• [The problem]:
The lines to retype are the one with "Trip Reports (40, 1699)" and all that follow it to the end of the entries below; copy them exactly and nothing else.
** Opening Records provided block **
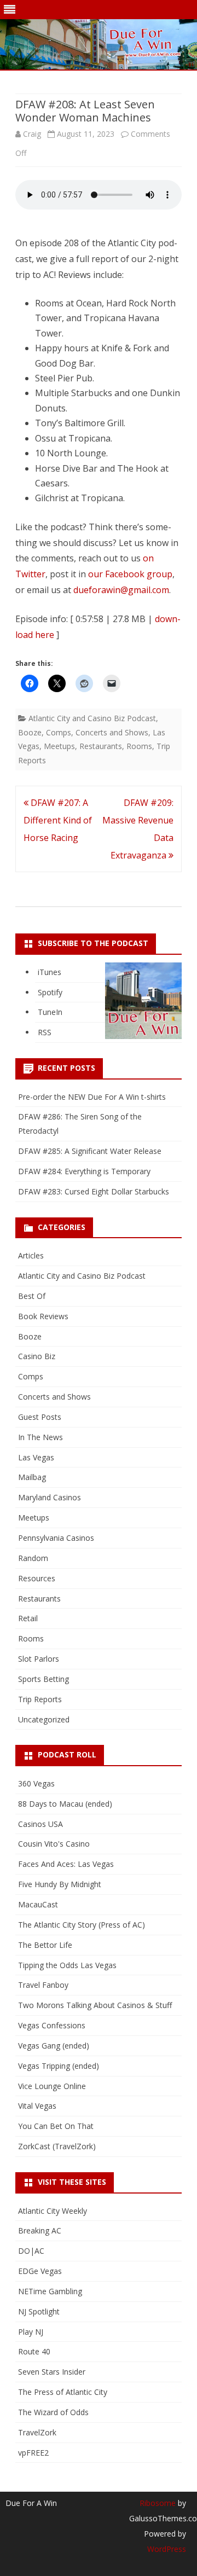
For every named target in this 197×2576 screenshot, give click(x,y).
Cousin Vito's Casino (54, 1843)
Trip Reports (40, 1699)
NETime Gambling (50, 2291)
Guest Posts (39, 1417)
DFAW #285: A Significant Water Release (89, 1151)
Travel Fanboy (43, 1985)
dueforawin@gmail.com (121, 590)
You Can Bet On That (56, 2126)
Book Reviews (43, 1316)
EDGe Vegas (40, 2271)
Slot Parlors (38, 1658)
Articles (31, 1255)
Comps (58, 732)
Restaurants (100, 746)
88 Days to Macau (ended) (65, 1803)
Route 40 (34, 2351)
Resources (36, 1578)
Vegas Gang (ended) (53, 2045)
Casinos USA (40, 1824)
** Closing Records provided block **
• [Answer to this problem]:
Trip Reports (40, 1699)
NETime Gambling (50, 2291)
Guest Posts (39, 1417)
DFAW #285: A Significant Water Release (89, 1151)
Travel Fanboy (43, 1985)
dueforawin@gmail.com (121, 590)
You Can Bet On That (56, 2126)
Book Reviews (43, 1316)
EDGe Vegas (40, 2271)
Slot Parlors (38, 1658)
Articles (31, 1255)
Comps (58, 732)
Restaurants (100, 746)
88 Days to Macau (ended) (65, 1803)
Route 40 (34, 2351)
Resources (36, 1578)
Vegas Gang (ended) (53, 2045)
Casinos USA (40, 1824)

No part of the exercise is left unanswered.